A Confidential Space system has three core components:
- A workload:
a containerized image with a hardened OS that runs in a
cloud-based TEE. You use
Confidential Computing
as the TEE that offers hardware isolation and remote attestation
capabilities.
- An
attestation service
:
an OpenID Connect (OIDC) token provider. You use this service to verify the
attestation quotes for TEE and release authentication tokens. The tokens
contain identification attributes for the workload.
- A protected resource:
a managed cloud resource such as a Cloud Key Management Service
key or Cloud Storage bucket. The resource is protected by an allow policy
that grants access to authorized
federated identity tokens
.
An intermediate step, using workload identity pools, transforms the OIDC
tokens to federated identity tokens that IAM can consume.

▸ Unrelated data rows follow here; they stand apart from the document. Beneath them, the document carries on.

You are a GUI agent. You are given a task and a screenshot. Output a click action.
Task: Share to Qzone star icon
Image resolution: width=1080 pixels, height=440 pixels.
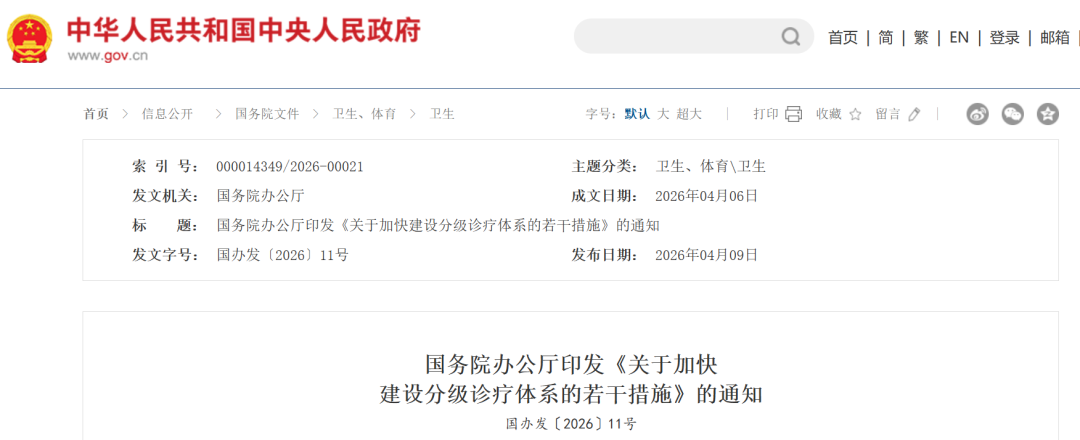pos(1047,114)
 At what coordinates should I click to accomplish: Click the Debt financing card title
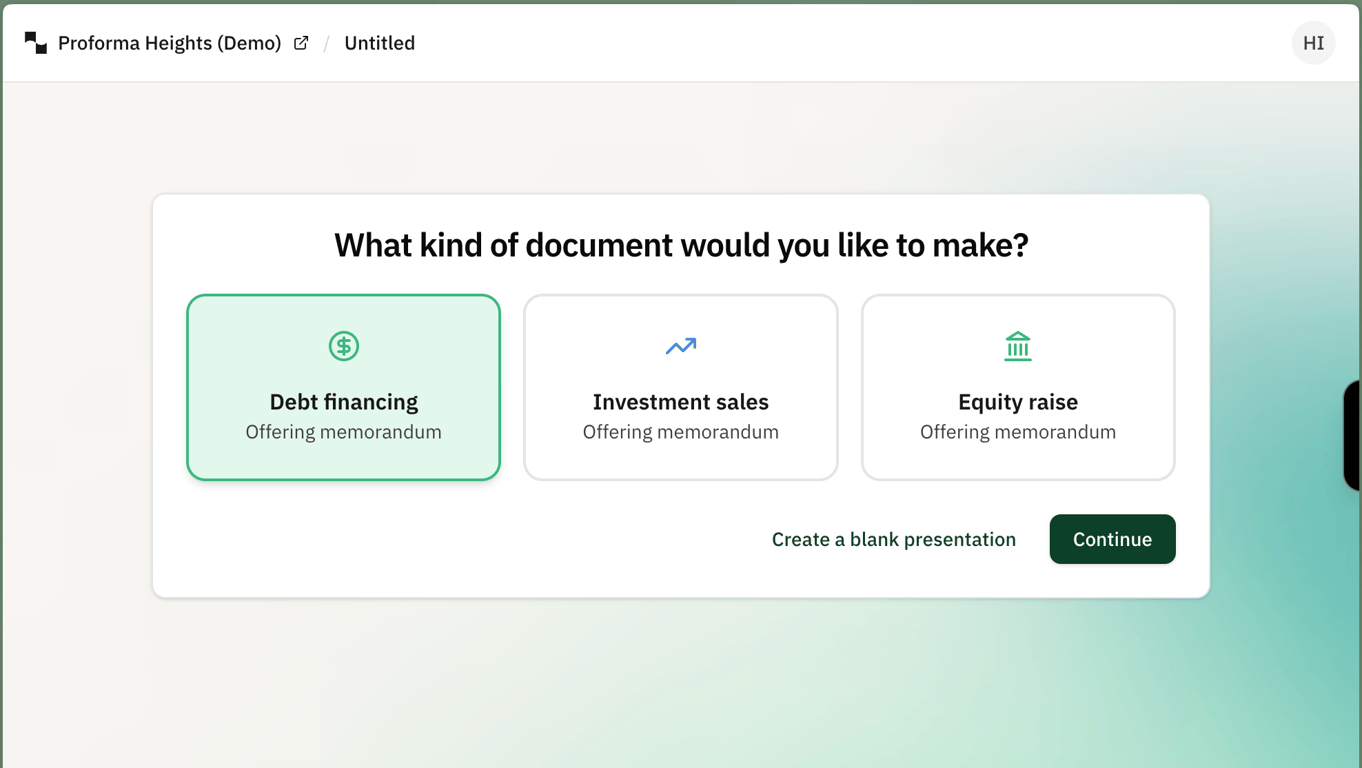(x=343, y=402)
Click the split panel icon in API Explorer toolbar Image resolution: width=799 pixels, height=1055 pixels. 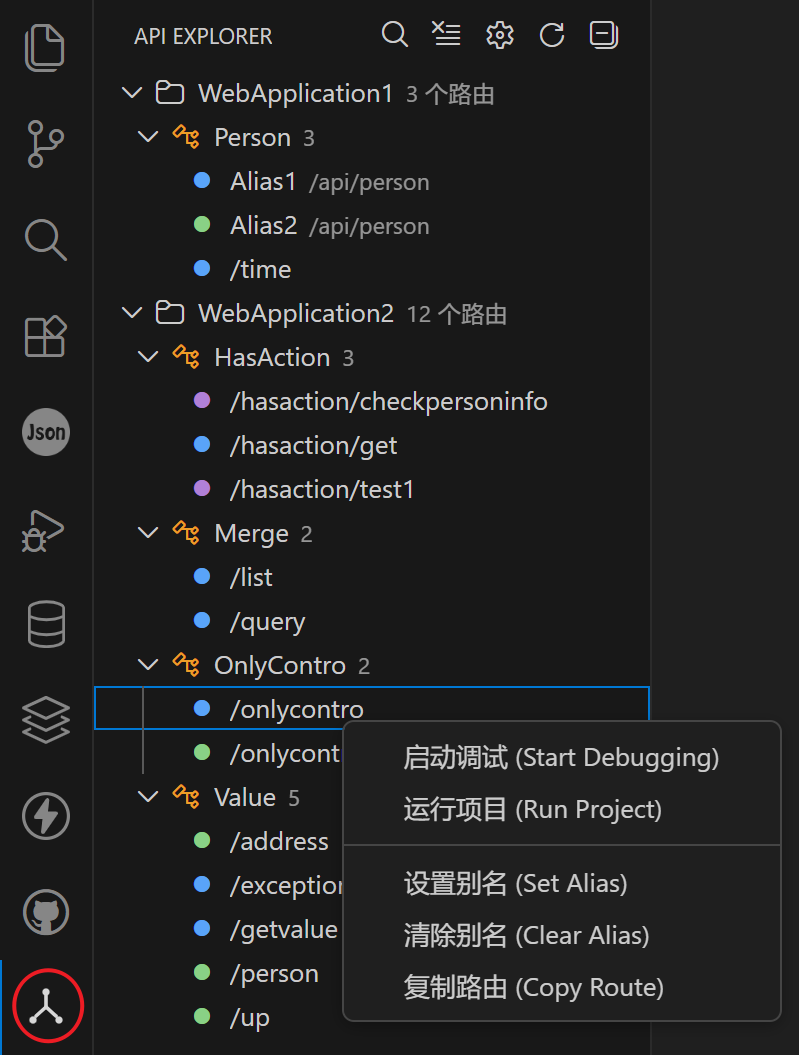[x=603, y=34]
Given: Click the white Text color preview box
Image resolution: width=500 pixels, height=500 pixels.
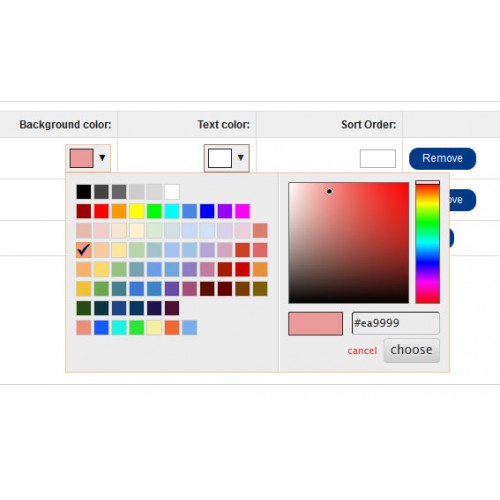Looking at the screenshot, I should (220, 158).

The system helps ensure that access to protected resources is granted only to
authorized workloads. Furthermore, Confidential Space helps
protect the workload from inspection and tampering, before and after
attestation.
In a Confidential Space system, there are three parties:
- The workload author
, who creates a containerized image that includes an
application that has access to the protected resources. The author doesn't
have access to the data or the results. In addition, the author doesn't
control access to the data or the results.
- The workload operator
, who runs the workload in a Google Cloud project. The
operator typically has full administrative privileges to the project. The
operator can manage Google Cloud resources such as Compute Engine
instances, disks, and networking rules, and the operator can interact with
any Google Cloud API that acts on them. The operator doesn't have access to
the data or the results, and can't influence or modify the code or execution
environment. In addition, the operator doesn't control access to the data or
the results.
- The resource owners
(or data collaborators), who own the protected
resource. A resource owner can access their own data, set permissions on
their own data, and access the results. They can't access the data from
other resource owners or modify the code by themselves.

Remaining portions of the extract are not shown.